> **Task objective**: Pictures aside, copy exactly each line from the one that holds "Task: Click the InterWorks logo in the header" through the last line of the records below.

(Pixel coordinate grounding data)

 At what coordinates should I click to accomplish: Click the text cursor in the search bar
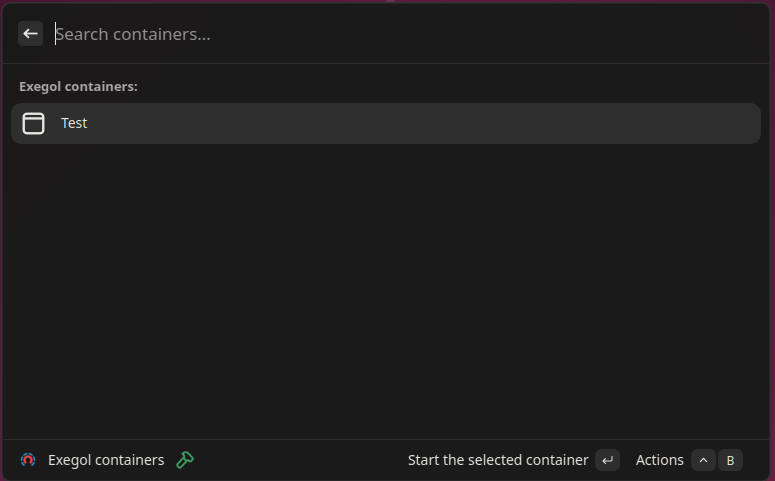tap(55, 34)
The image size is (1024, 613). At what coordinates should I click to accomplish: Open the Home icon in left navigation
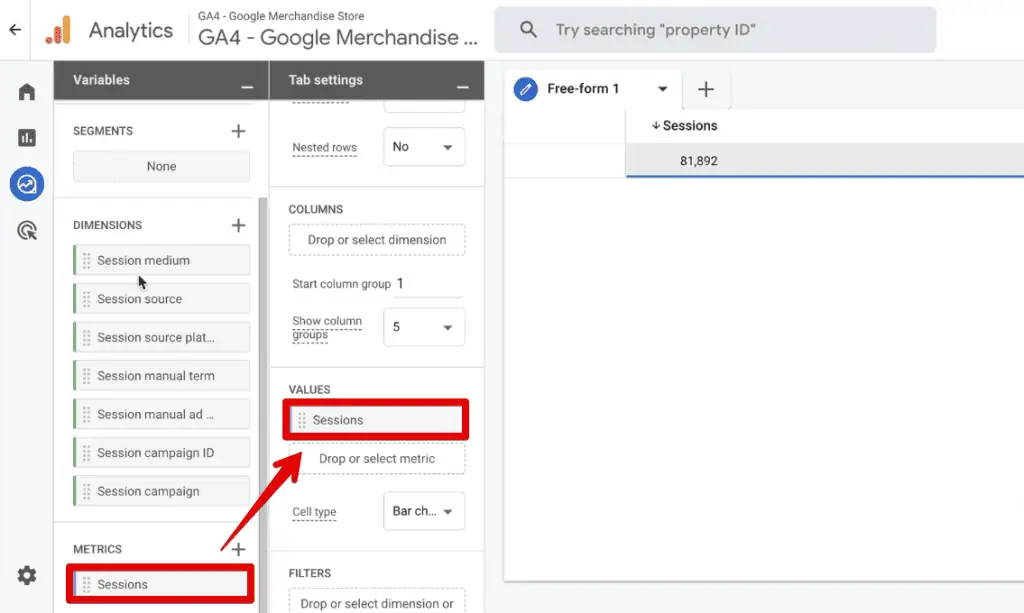tap(26, 90)
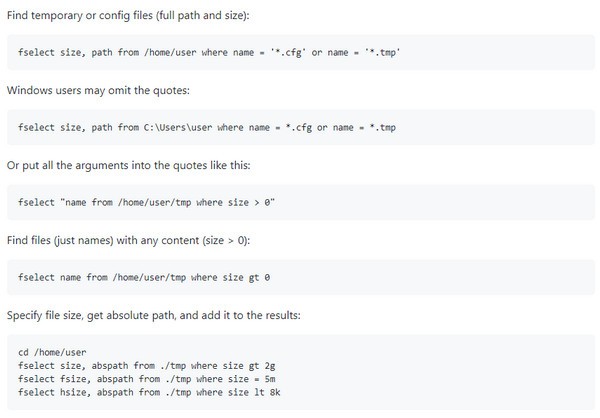Click the 'cd /home/user' code line
The height and width of the screenshot is (418, 600).
[51, 352]
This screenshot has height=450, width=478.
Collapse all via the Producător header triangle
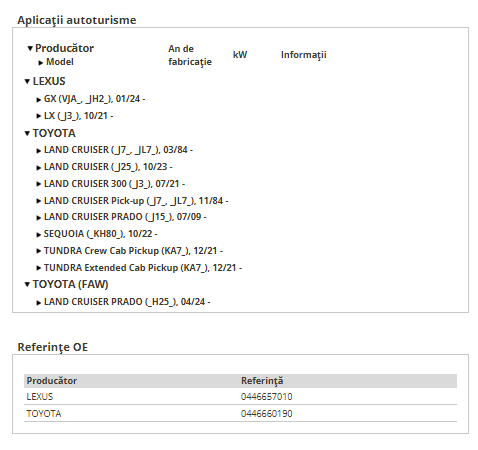point(30,48)
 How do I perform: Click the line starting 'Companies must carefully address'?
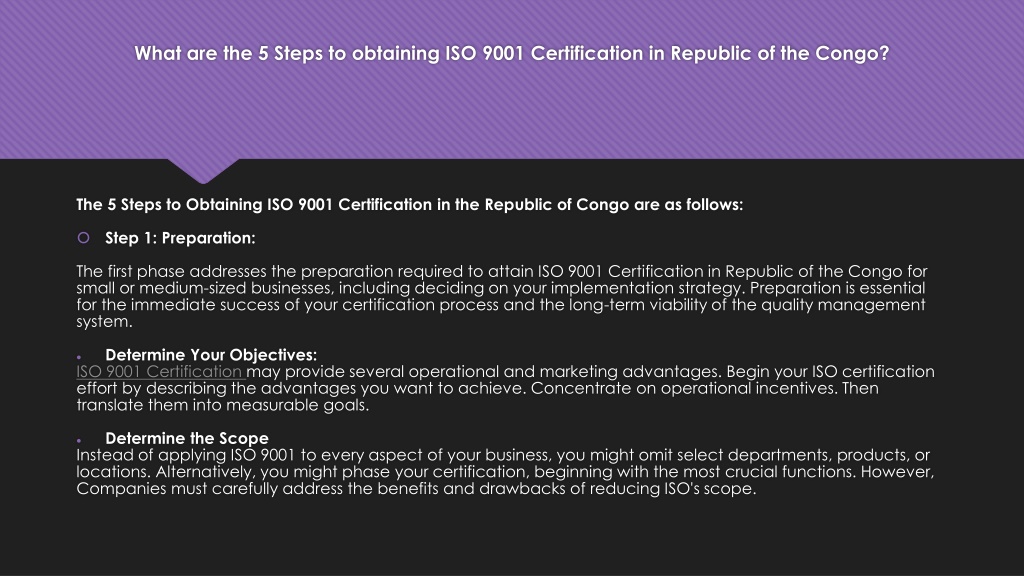tap(416, 488)
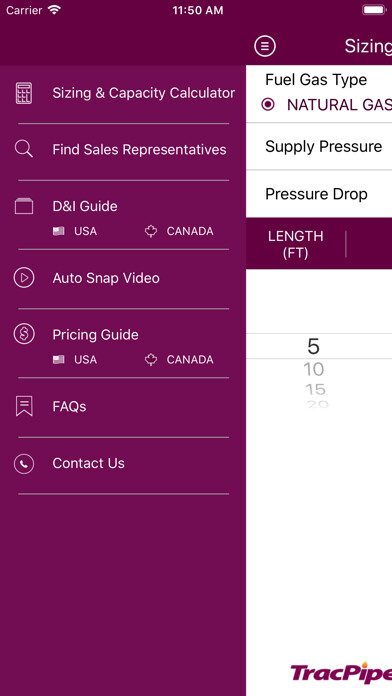Image resolution: width=392 pixels, height=696 pixels.
Task: Select the NATURAL GAS radio button
Action: (268, 105)
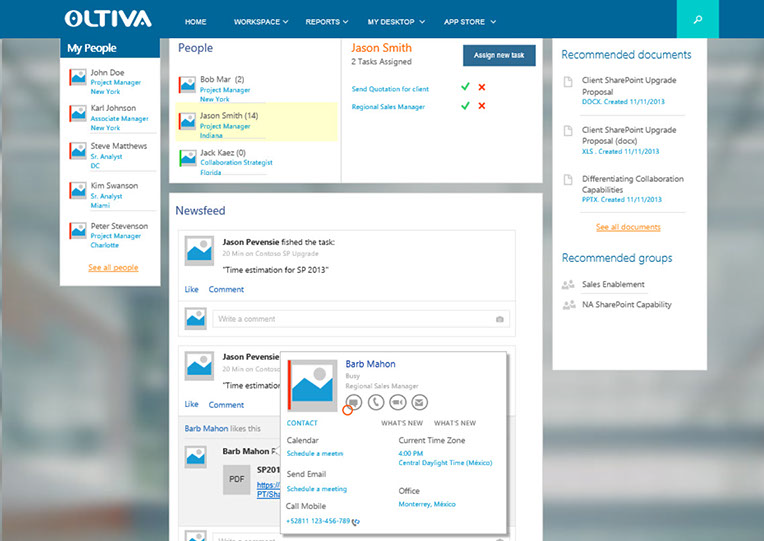Click phone call icon on Barb's card
Image resolution: width=764 pixels, height=541 pixels.
point(376,402)
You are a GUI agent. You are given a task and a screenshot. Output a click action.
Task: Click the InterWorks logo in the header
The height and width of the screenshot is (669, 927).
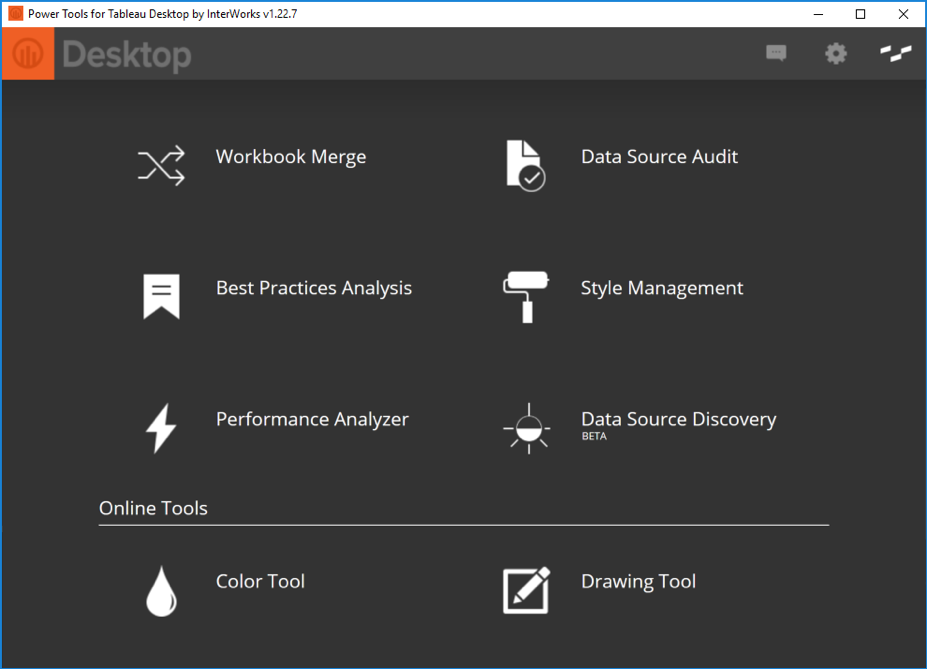pyautogui.click(x=27, y=53)
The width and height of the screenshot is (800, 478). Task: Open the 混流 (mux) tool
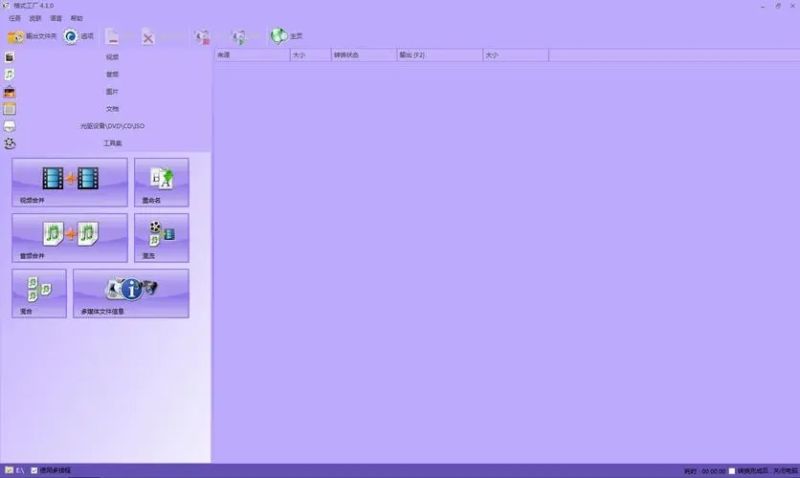[161, 236]
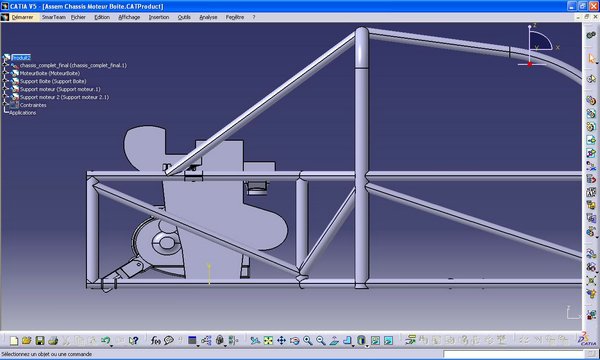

> **Answer space**:
Task: Click the InterWorks logo in the header
The height and width of the screenshot is (669, 927).
pyautogui.click(x=27, y=53)
The width and height of the screenshot is (800, 478). Task: Open the 混流 (mux) tool
[161, 236]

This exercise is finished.